The Qualifying Examination will be given in accordance with the regulations of the Graduate School and administered by the Ph.D. committee. It will consist of a written dissertation proposal, an oral presentation of the proposal, and defense of the proposal. The oral segment may include an examination of concepts both directly and indirectly related to the dissertation proposal. Students should complete the Qualifying Examination after 24 graduate hours and within 42 months of beginning graduate study in the IGPMS. The examination can be taken a maximum of two times. For students with any other prior graduate work, the timeline for Ph.D. qualifying exam can be established on an individual basis.

In the oral qualifying examination, the student should:

  • demonstrate competency with fundamentals in the areas that required remedial action as a result of the  preliminary examination
  • demonstrate in-depth knowledge of subject matter related to the dissertation project, and
  • present a written proposal containing a reasonable research plan and some demonstration of original work in the area of the dissertation to the Ph.D. committee two weeks prior to the examination.

The formal request for appointment to the qualifying examination committee must be received by the Graduate School at least two weeks prior to the date of the examination. Forms for this request are available in the program office.

Final Public Oral Examination

The final public oral examination is an oral defense of the student's thesis presented before the Ph.D. committee and the public in accordance with the Graduate School requirements. The student must pass the oral and the dissertation must be approved by the committee. These two requirements do not have to be concurrent. The student can take the oral examination a maximum of two times. The dissertation is considered approved once it has been signed by all committee members.

In general, the final oral examination will be conducted in two parts. The first part consists of a public presentation of the thesis followed by questions from the gallery. The second part will be in the form of a question period attended by the Ph.D. committee and invited faculty only.

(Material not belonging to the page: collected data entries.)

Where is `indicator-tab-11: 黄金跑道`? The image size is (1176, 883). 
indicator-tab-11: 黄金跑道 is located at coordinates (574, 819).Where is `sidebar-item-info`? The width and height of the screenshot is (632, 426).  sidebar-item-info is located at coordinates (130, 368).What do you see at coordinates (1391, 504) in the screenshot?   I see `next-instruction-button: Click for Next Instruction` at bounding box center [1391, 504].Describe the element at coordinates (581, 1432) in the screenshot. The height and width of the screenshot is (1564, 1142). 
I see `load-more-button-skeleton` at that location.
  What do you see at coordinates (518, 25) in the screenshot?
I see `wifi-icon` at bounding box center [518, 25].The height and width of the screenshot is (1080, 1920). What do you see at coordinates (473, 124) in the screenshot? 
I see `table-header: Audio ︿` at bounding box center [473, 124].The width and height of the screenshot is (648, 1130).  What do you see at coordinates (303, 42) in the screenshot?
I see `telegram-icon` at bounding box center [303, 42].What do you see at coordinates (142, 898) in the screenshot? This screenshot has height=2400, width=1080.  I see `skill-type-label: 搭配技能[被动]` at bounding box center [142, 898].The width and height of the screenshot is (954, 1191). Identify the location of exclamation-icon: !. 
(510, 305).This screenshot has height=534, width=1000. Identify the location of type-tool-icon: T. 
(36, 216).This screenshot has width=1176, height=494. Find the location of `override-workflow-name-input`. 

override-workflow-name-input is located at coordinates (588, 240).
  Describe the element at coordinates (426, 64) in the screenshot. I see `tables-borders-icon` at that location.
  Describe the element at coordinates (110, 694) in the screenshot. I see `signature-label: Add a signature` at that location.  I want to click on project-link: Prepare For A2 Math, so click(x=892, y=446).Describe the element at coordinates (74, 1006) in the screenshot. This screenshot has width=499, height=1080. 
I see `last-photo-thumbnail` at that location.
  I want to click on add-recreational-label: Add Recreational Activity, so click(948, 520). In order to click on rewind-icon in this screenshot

The student shall submit, not later than two weeks before the end of the final exam period of the term in which the student expects to graduate, two approved copies of the thesis to the Graduate School office, one to the program office and one to each of the thesis advisers. Approval requires at least five signatures on the thesis title page of members of the Ph.D. committee. The candidate shall also furnish an abstract of the thesis, not to exceed 250 words in length, to the Graduate School office.